Detectives investigating the murder of a 14-year-old boy in a Leicester park have rejected any link with a violent computer game.
Stefan was repeatedly battered and stabbed by his older friend
Stefan Pakeerah was beaten and stabbed to death by Warren Leblanc, 17, but the motive, say police, was robbery.
Leicestershire police have confirmed a copy of the game was found, but in Stefan's' bedroom and not with Leblanc.
Stefan's parents blamed the game, which was withdrawn by some high street retailers, following the court case.
A Leicestershire constabulary spokesperson said: "Police investigations did not uncover any connections to the computer game.
"The motive for the incident was robbery."
They added: "We can confirm the game was not found in Warren Leblanc's room, it was found in Stefan Pakeerah's room."
In the wake of Leblanc's guilty plea, several stores withdrew Manhunt from sale.
But sales at HMV, which has continued to sell the game, have reportedly risen.

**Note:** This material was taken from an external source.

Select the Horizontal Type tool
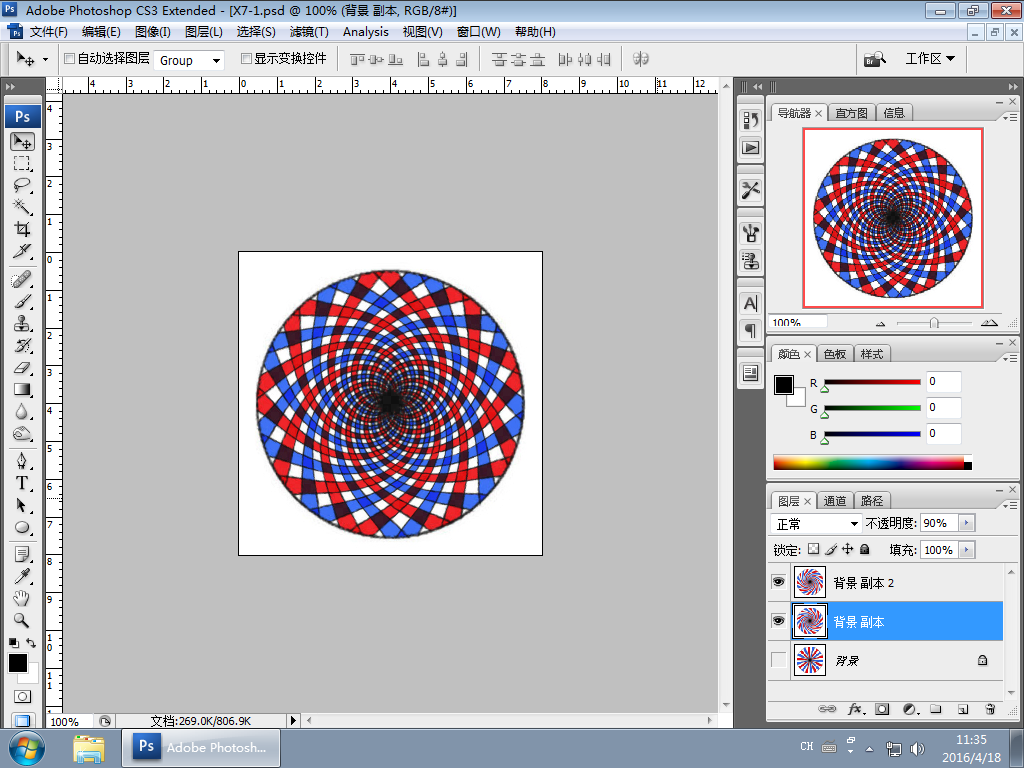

Stefan's mother, Giselle, who called for violent computer games to be banned, claimed her son only had the game because it had been lent to him by Leblanc.
"Warren Leblanc gave Stefan the game just two days before he killed him," she said.
"Leblanc is responsible for what Leblanc did and what he did was horrible."
Mrs Pakeerah added: "He liked violent films and games and particularly liked Manhunt.
"There are obvious similarities between the game and how Stefan died."
For its part, the Entertainment and Leisure Software Publishers' Association (Elspa), the industry body for the video game industry, has written to Home Secretary David Blunkett about the media coverage of the case.
"We have been very concerned recently about the misleading and disingenuous reporting about the effects of playing interactive games software," said Elspa.
"As you will know, despite many research projects into the effects of screen violence, some of which have been undertaken by eminent academics in their field, no link with violent behaviour has been found."
Elspa said its members took their responsibilities extremely seriously and that they conformed with both the letter and spirit of the law and the strict Codes of Practice.